"I think it highly probable that they are. Now there are two or three things that must be done this morning. First, those advertisements for the missing man must be written out and distributed all over the country. Secondly, a messenger must be dispatched to Philadelphia to question the people at the Blank House as to whether any of them entered my room and saw me sleeping there during the hours of eleven a. m. and one p. m., on the fifteenth of September of last year, when I was said to have married that woman. And also to search the registers of that date of all the hotels in the city for the name of Craven Kyte."

"To get up evidence for the defense?"

"Certainly; to get up evidence for the defense."

"Have you thought of employing counsel?"

"Certainly. Berners and Denham are as good men as any I can find. I have sent a note to ask Berners to come here to see me to-day. While waiting for him you and I can write out those advertisements," said Alden Lytton.
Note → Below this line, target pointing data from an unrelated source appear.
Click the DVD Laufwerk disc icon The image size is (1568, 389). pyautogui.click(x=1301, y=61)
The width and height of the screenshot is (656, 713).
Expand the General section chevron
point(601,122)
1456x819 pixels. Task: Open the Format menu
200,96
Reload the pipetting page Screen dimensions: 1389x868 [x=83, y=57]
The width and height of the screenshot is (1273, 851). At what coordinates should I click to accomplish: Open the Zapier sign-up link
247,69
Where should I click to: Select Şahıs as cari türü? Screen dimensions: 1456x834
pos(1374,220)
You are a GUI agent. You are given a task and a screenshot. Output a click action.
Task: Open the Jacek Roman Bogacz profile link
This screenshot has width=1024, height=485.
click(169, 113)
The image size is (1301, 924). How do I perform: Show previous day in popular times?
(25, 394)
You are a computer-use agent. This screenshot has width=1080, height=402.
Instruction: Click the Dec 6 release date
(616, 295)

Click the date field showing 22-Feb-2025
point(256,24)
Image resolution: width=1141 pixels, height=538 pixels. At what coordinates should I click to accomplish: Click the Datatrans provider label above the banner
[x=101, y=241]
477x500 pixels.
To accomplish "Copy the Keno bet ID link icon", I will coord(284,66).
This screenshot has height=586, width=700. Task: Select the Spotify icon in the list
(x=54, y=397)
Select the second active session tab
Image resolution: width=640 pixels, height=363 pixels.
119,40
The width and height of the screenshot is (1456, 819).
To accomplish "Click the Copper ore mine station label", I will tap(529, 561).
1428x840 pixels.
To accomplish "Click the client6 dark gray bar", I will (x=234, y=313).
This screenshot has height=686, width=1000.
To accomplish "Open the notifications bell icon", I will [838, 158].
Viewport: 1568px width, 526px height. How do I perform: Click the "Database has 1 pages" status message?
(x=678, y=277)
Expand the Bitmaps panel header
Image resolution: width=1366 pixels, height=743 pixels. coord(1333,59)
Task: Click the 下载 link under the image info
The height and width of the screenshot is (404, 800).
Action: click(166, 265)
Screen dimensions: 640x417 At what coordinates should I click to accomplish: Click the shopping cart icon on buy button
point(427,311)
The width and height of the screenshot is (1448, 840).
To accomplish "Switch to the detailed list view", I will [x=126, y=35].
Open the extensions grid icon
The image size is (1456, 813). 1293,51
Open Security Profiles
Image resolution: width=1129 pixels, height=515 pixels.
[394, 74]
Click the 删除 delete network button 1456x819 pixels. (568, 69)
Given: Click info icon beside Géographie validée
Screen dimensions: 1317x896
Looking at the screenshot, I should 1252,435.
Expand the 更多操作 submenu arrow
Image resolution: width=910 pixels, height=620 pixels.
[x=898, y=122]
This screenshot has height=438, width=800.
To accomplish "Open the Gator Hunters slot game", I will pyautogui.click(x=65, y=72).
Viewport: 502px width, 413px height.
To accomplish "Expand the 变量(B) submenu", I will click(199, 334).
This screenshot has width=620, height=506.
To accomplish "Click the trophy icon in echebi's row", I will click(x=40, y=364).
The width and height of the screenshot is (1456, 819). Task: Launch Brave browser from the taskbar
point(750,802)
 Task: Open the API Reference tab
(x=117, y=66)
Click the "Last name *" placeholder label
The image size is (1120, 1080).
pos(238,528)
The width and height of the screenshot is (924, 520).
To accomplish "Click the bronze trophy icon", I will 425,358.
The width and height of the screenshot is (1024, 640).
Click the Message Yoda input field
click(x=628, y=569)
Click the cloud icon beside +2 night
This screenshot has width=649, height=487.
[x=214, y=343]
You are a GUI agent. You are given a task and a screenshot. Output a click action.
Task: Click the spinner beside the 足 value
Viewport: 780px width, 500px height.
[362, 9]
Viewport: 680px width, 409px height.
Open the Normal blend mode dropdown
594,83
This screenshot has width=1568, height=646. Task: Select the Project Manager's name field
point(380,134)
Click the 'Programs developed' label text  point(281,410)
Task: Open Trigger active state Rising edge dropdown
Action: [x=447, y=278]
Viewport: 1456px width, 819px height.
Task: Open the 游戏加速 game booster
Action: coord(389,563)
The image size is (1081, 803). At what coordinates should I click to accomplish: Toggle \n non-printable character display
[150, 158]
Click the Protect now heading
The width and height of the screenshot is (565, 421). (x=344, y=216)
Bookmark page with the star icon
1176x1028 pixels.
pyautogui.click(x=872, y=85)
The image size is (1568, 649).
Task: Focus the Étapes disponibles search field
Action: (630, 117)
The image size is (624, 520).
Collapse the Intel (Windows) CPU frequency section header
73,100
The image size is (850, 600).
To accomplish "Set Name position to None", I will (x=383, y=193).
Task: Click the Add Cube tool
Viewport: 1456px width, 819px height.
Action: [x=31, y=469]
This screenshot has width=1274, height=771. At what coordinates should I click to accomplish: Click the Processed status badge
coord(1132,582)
These plans were all promptly carried out.

That same day an experienced detective was found and dispatched to Philadelphia to hunt up evidence for the defense.

And that evening advertisements were sent by mail, to be scattered all over the country.

But some days after this, Mary Grey, who was stopping at the Reindeer, saw one of these advertisements in a Richmond paper and smiled in triumph.

"They have scented out a part of the truth," she said. "They have more sharpness than I gave them credit for possessing. They have scented out a part of the truth, but they can not follow the scent. Ha, ha, ha! They may advertise from now till doomsday, but they will never get a response from him! Let them rake the Susquehanna if they can! Perhaps, deep in its mud, they may find what the fishes have left of him!" she said, with a sneer.